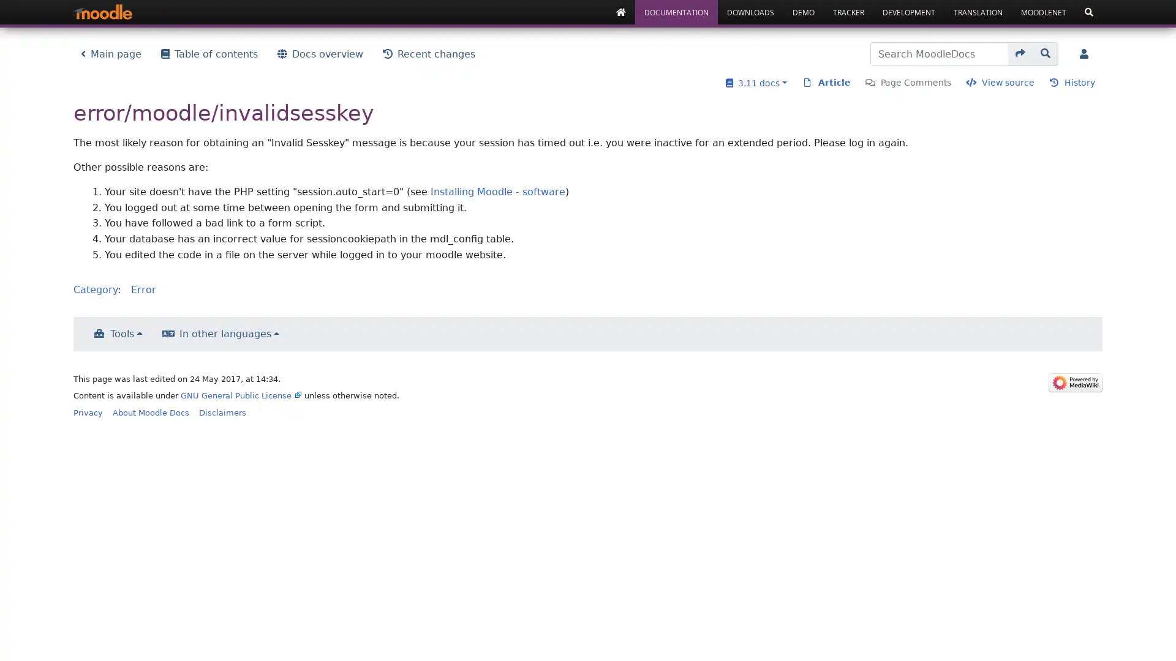 Image resolution: width=1176 pixels, height=661 pixels. I want to click on Go to page, so click(1020, 53).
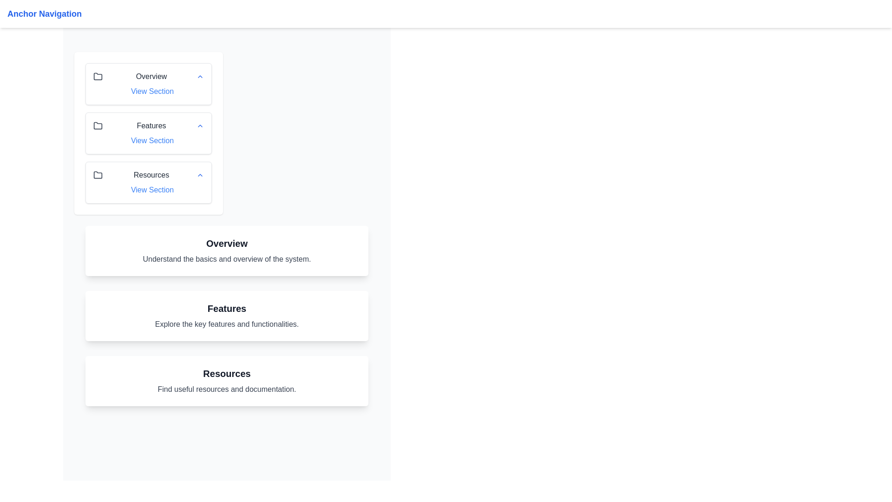  What do you see at coordinates (151, 76) in the screenshot?
I see `the static text label displaying 'Overview' in the left sidebar navigation panel` at bounding box center [151, 76].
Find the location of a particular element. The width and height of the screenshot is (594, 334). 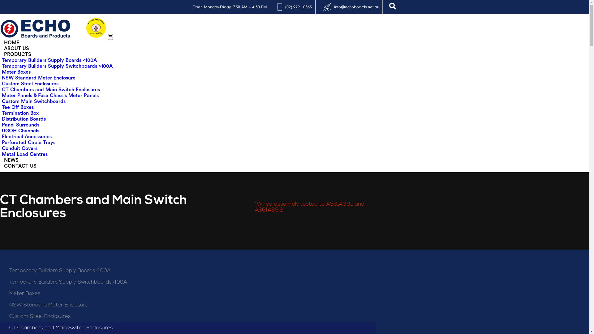

'Panel Surrounds' is located at coordinates (20, 125).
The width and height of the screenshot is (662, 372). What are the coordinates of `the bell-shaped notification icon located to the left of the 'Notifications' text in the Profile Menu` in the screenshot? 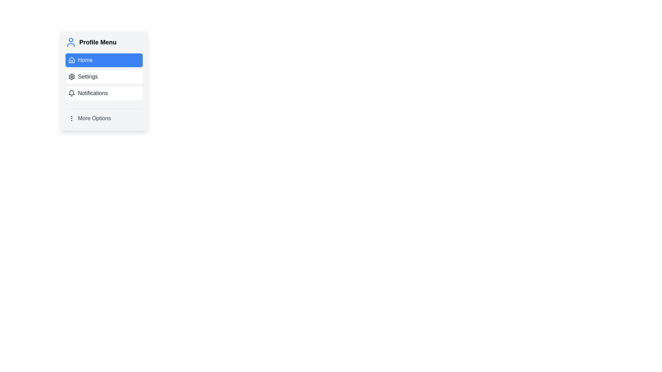 It's located at (71, 93).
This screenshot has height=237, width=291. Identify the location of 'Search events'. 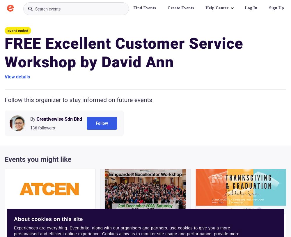
(48, 8).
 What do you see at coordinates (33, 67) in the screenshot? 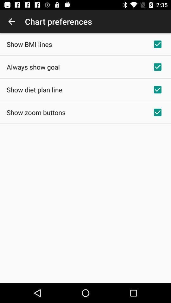
I see `the item above the show diet plan app` at bounding box center [33, 67].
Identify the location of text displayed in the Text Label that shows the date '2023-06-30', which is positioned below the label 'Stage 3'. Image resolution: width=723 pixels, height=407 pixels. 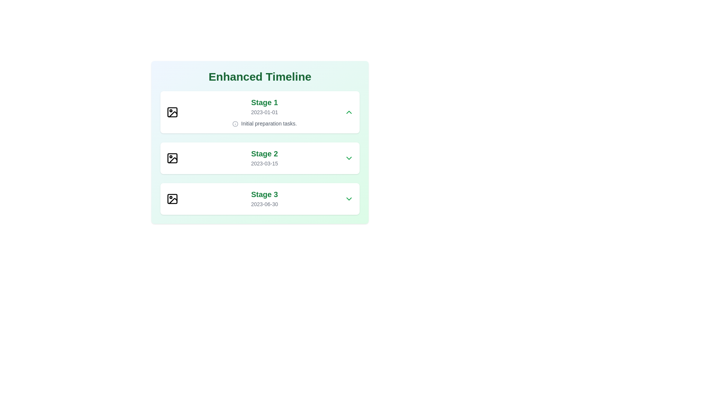
(264, 204).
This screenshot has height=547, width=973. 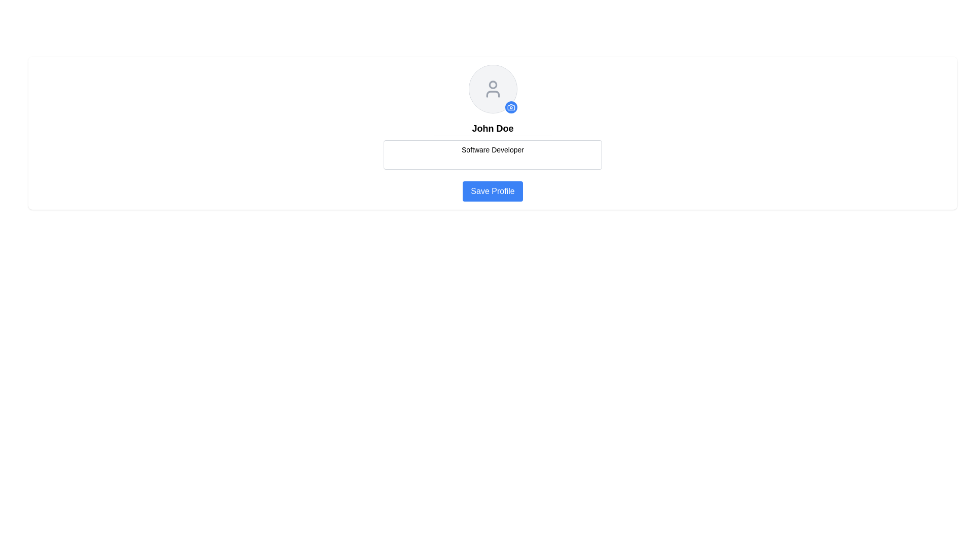 I want to click on the upper circular part of the user profile icon representing 'John Doe', so click(x=492, y=84).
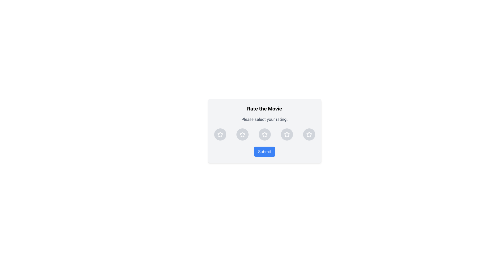 The image size is (485, 273). I want to click on the fifth star icon within the gray circular button, so click(287, 134).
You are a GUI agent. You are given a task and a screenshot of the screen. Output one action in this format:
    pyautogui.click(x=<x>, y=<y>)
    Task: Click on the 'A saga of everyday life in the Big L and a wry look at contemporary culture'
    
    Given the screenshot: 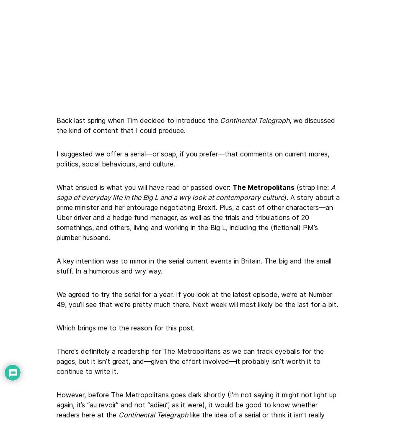 What is the action you would take?
    pyautogui.click(x=56, y=191)
    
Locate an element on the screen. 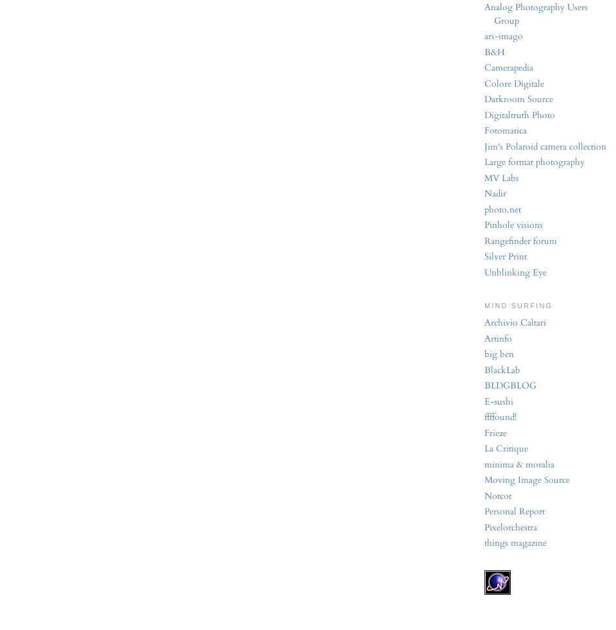 Image resolution: width=616 pixels, height=630 pixels. 'BLDGBLOG' is located at coordinates (484, 385).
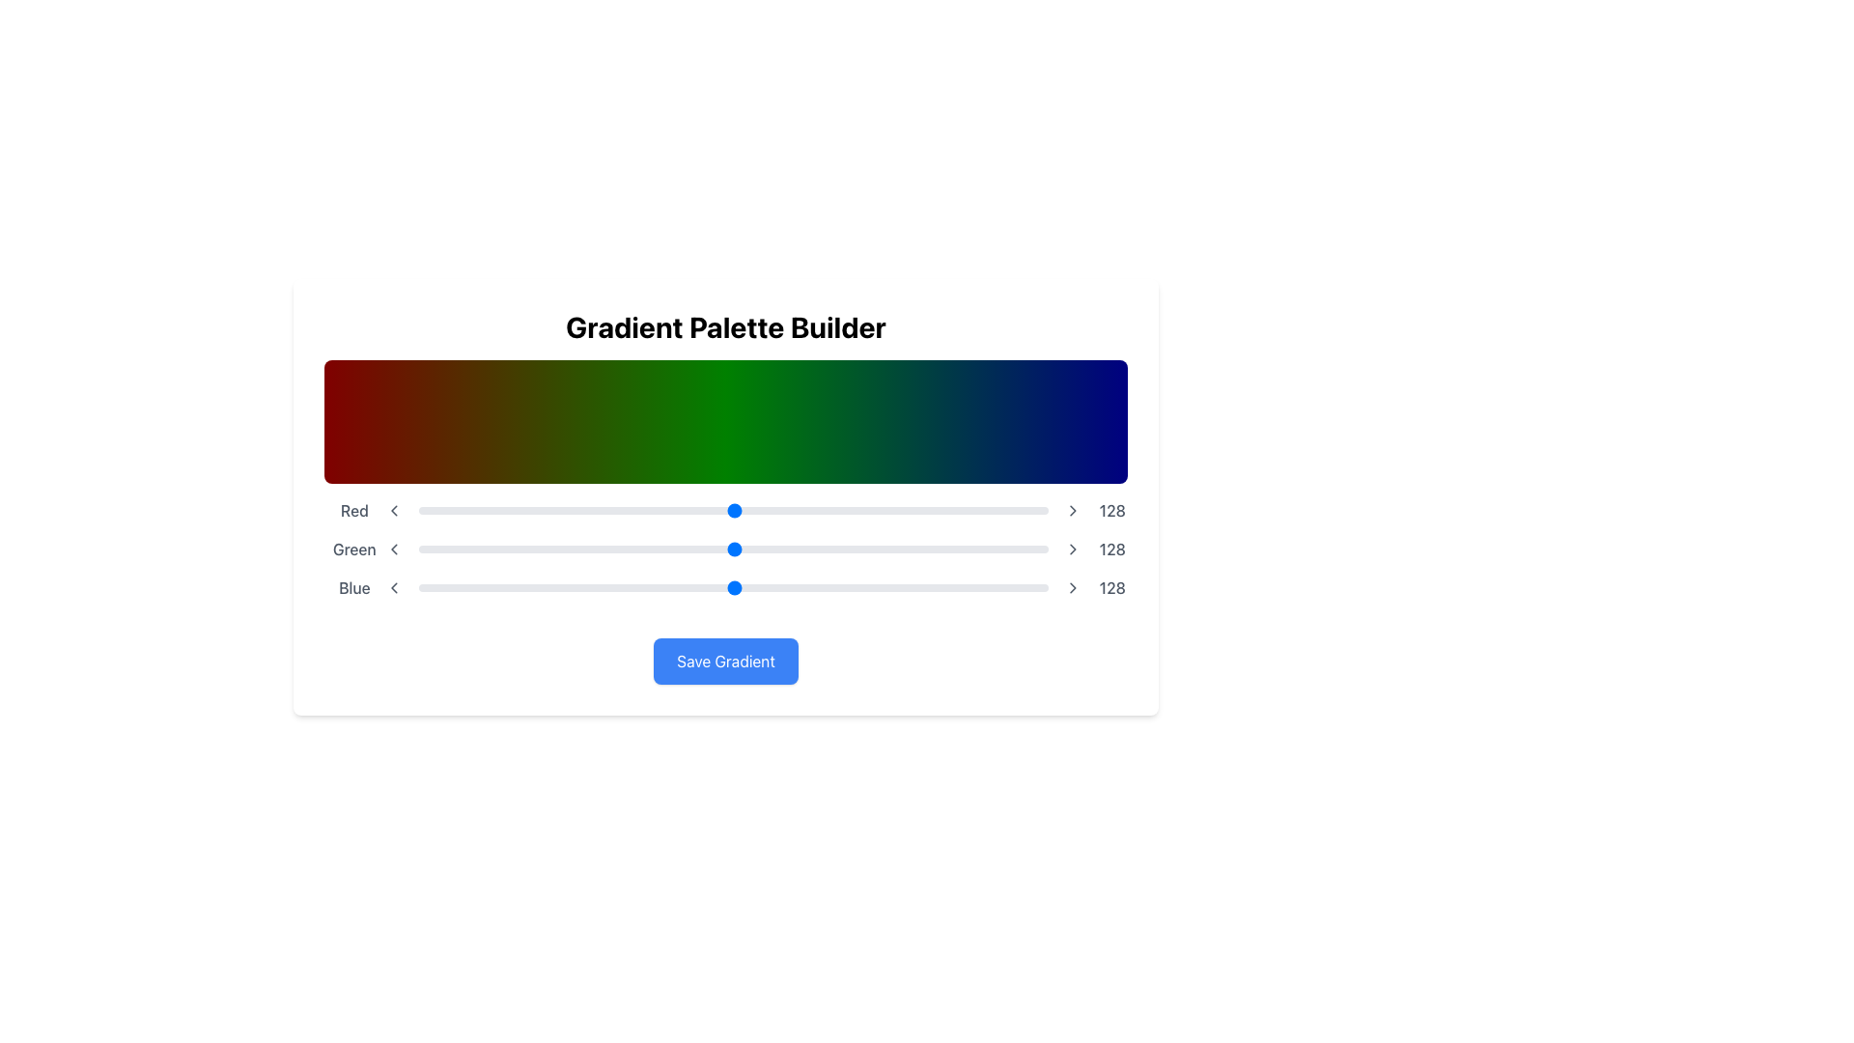  Describe the element at coordinates (393, 587) in the screenshot. I see `the left-chevron icon button to decrease the value for the 'Blue' color adjustment` at that location.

· · · ·

**Brief**: Arrange the items from the line containing "Find the location" through the line containing "coordinates (20, 125)." as a two-column CSV with the columns item_text and answer, one row per item. Put each field in double quotes, replace line breaks with spaces, and leave out the pictures.

**In response**:
item_text,answer
"Find the location of a particular element. The width and height of the screenshot is (594, 334).","'Panel Surrounds' is located at coordinates (20, 125)."